Quote the entries that follow exactly, leaving none out.

========

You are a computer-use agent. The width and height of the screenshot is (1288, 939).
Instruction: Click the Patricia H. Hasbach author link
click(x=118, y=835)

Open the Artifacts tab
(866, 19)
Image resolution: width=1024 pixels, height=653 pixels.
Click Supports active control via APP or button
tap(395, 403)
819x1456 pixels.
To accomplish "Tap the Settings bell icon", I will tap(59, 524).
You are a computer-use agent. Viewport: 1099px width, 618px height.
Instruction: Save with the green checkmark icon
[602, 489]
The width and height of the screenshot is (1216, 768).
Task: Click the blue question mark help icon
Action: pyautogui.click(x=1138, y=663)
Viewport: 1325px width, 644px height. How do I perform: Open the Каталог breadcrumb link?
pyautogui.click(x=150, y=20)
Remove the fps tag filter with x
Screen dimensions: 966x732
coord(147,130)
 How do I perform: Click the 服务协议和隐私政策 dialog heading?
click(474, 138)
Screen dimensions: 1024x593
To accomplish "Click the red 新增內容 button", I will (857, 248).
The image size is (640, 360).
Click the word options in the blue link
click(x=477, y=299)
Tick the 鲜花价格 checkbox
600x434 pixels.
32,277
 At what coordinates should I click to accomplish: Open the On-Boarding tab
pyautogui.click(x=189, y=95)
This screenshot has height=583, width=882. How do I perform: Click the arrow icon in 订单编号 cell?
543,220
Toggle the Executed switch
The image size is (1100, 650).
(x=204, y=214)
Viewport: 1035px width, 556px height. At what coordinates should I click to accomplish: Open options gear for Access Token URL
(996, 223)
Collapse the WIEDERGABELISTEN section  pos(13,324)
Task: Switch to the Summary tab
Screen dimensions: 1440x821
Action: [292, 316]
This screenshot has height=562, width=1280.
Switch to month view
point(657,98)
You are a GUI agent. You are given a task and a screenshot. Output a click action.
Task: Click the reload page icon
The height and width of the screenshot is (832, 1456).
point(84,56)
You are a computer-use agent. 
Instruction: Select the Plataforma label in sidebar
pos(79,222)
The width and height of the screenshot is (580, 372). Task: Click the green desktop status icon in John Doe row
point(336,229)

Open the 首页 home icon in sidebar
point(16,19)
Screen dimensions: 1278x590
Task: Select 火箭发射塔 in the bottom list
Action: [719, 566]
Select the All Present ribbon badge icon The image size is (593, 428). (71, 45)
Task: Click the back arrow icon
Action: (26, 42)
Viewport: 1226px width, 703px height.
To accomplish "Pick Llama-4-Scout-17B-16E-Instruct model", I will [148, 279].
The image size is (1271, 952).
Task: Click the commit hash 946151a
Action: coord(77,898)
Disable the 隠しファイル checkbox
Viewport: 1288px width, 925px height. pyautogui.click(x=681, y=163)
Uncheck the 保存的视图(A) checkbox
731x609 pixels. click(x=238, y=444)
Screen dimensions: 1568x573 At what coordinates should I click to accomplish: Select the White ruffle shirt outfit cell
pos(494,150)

========

- [Solution]
You are a computer-use agent. The width and height of the screenshot is (1288, 939).
Instruction: Click the Patricia H. Hasbach author link
click(x=118, y=835)

Open the Artifacts tab
(866, 19)
Image resolution: width=1024 pixels, height=653 pixels.
Click Supports active control via APP or button
tap(395, 403)
819x1456 pixels.
To accomplish "Tap the Settings bell icon", I will tap(59, 524).
You are a computer-use agent. Viewport: 1099px width, 618px height.
Instruction: Save with the green checkmark icon
[602, 489]
The width and height of the screenshot is (1216, 768).
Task: Click the blue question mark help icon
Action: pyautogui.click(x=1138, y=663)
Viewport: 1325px width, 644px height. How do I perform: Open the Каталог breadcrumb link?
pyautogui.click(x=150, y=20)
Remove the fps tag filter with x
Screen dimensions: 966x732
coord(147,130)
 How do I perform: Click the 服务协议和隐私政策 dialog heading?
click(474, 138)
Screen dimensions: 1024x593
To accomplish "Click the red 新增內容 button", I will (857, 248).
The image size is (640, 360).
Click the word options in the blue link
click(x=477, y=299)
Tick the 鲜花价格 checkbox
600x434 pixels.
32,277
 At what coordinates should I click to accomplish: Open the On-Boarding tab
pyautogui.click(x=189, y=95)
This screenshot has height=583, width=882. How do I perform: Click the arrow icon in 订单编号 cell?
543,220
Toggle the Executed switch
The image size is (1100, 650).
(x=204, y=214)
Viewport: 1035px width, 556px height. At what coordinates should I click to accomplish: Open options gear for Access Token URL
(996, 223)
Collapse the WIEDERGABELISTEN section  pos(13,324)
Task: Switch to the Summary tab
Screen dimensions: 1440x821
Action: [292, 316]
This screenshot has height=562, width=1280.
Switch to month view
point(657,98)
You are a GUI agent. You are given a task and a screenshot. Output a click action.
Task: Click the reload page icon
The height and width of the screenshot is (832, 1456).
point(84,56)
You are a computer-use agent. 
Instruction: Select the Plataforma label in sidebar
pos(79,222)
The width and height of the screenshot is (580, 372). Task: Click the green desktop status icon in John Doe row
point(336,229)

Open the 首页 home icon in sidebar
point(16,19)
Screen dimensions: 1278x590
Task: Select 火箭发射塔 in the bottom list
Action: [719, 566]
Select the All Present ribbon badge icon The image size is (593, 428). (71, 45)
Task: Click the back arrow icon
Action: (26, 42)
Viewport: 1226px width, 703px height.
To accomplish "Pick Llama-4-Scout-17B-16E-Instruct model", I will [148, 279].
The image size is (1271, 952).
Task: Click the commit hash 946151a
Action: coord(77,898)
Disable the 隠しファイル checkbox
Viewport: 1288px width, 925px height. pyautogui.click(x=681, y=163)
Uncheck the 保存的视图(A) checkbox
731x609 pixels. click(x=238, y=444)
Screen dimensions: 1568x573 At what coordinates should I click to accomplish: Select the White ruffle shirt outfit cell
pos(494,150)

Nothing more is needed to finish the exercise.